• [TASK STATEMENT] Turn all the records below into a numbered list, leaving out any blank lines.

START RECORD EXCERPTS

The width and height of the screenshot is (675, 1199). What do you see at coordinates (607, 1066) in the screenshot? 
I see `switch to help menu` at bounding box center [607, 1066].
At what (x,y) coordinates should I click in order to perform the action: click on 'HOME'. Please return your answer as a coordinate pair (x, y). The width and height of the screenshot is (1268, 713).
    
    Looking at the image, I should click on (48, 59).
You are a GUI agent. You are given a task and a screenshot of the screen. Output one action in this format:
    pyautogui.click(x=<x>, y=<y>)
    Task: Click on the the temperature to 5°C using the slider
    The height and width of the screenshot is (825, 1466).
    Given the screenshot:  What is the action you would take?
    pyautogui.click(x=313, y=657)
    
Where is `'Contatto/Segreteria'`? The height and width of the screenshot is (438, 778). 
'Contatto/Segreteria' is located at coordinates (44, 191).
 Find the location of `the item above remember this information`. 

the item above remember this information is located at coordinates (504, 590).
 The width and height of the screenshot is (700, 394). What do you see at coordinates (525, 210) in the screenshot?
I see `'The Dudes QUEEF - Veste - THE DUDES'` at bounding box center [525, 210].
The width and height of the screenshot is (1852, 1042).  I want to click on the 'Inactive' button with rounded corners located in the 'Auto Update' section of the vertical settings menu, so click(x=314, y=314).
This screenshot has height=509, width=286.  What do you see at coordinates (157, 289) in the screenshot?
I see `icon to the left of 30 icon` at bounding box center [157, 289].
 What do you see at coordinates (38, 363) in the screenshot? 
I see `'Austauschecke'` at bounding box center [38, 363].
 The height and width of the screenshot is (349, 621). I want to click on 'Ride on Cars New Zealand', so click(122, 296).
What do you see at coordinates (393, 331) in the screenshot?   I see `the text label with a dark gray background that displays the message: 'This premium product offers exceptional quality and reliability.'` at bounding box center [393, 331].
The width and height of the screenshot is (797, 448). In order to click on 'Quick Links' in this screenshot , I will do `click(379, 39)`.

END RECORD EXCERPTS

• [RESULT OF THE TASK]
1. The width and height of the screenshot is (675, 1199). What do you see at coordinates (607, 1066) in the screenshot? 
2. I see `switch to help menu` at bounding box center [607, 1066].
3. At what (x,y) coordinates should I click in order to perform the action: click on 'HOME'. Please return your answer as a coordinate pair (x, y). The width and height of the screenshot is (1268, 713).
4.     Looking at the image, I should click on (48, 59).
5. You are a GUI agent. You are given a task and a screenshot of the screen. Output one action in this format:
6.     pyautogui.click(x=<x>, y=<y>)
7.     Task: Click on the the temperature to 5°C using the slider
8.     The height and width of the screenshot is (825, 1466).
9.     Given the screenshot:  What is the action you would take?
10.     pyautogui.click(x=313, y=657)
11. Where is `'Contatto/Segreteria'`? The height and width of the screenshot is (438, 778). 
12. 'Contatto/Segreteria' is located at coordinates (44, 191).
13.  Find the location of `the item above remember this information`. 
14. the item above remember this information is located at coordinates (504, 590).
15.  The width and height of the screenshot is (700, 394). What do you see at coordinates (525, 210) in the screenshot?
16. I see `'The Dudes QUEEF - Veste - THE DUDES'` at bounding box center [525, 210].
17. The width and height of the screenshot is (1852, 1042).  I want to click on the 'Inactive' button with rounded corners located in the 'Auto Update' section of the vertical settings menu, so click(x=314, y=314).
18. This screenshot has height=509, width=286.  What do you see at coordinates (157, 289) in the screenshot?
19. I see `icon to the left of 30 icon` at bounding box center [157, 289].
20.  What do you see at coordinates (38, 363) in the screenshot? 
21. I see `'Austauschecke'` at bounding box center [38, 363].
22.  The height and width of the screenshot is (349, 621). I want to click on 'Ride on Cars New Zealand', so click(122, 296).
23. What do you see at coordinates (393, 331) in the screenshot?   I see `the text label with a dark gray background that displays the message: 'This premium product offers exceptional quality and reliability.'` at bounding box center [393, 331].
24. The width and height of the screenshot is (797, 448). In order to click on 'Quick Links' in this screenshot , I will do `click(379, 39)`.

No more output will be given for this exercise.